**Task statement**
Reproduce, unchanged, the lines between the one holding "The height and" and the last line of the records, including both ends, but no pictures.

**Records provided**
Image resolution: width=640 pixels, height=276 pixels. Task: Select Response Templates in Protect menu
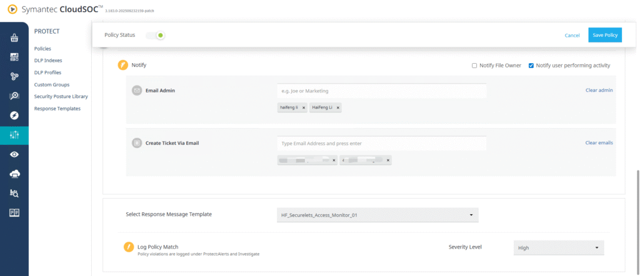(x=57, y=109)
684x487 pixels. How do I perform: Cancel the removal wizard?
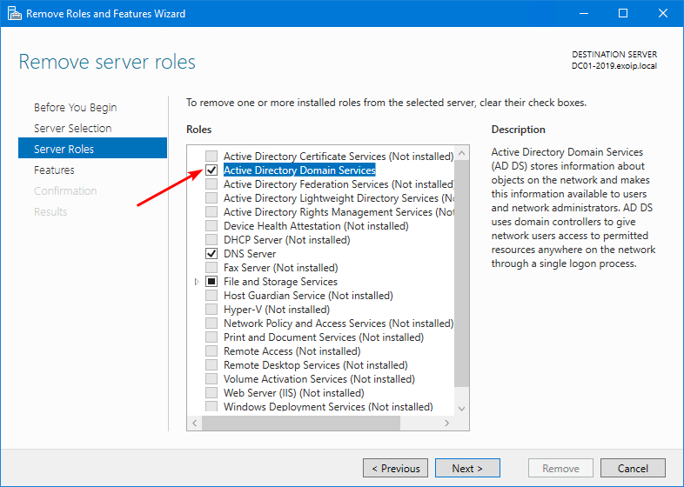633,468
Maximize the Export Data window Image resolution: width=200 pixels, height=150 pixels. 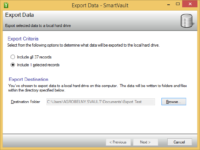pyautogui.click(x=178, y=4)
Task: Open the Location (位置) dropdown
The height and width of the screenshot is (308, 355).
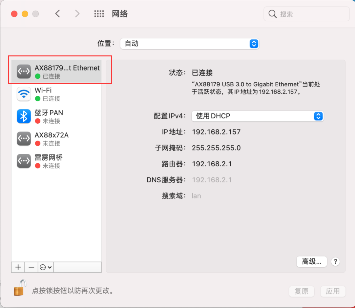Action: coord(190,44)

**Output of the exercise**
The height and width of the screenshot is (308, 355).
Action: coord(190,44)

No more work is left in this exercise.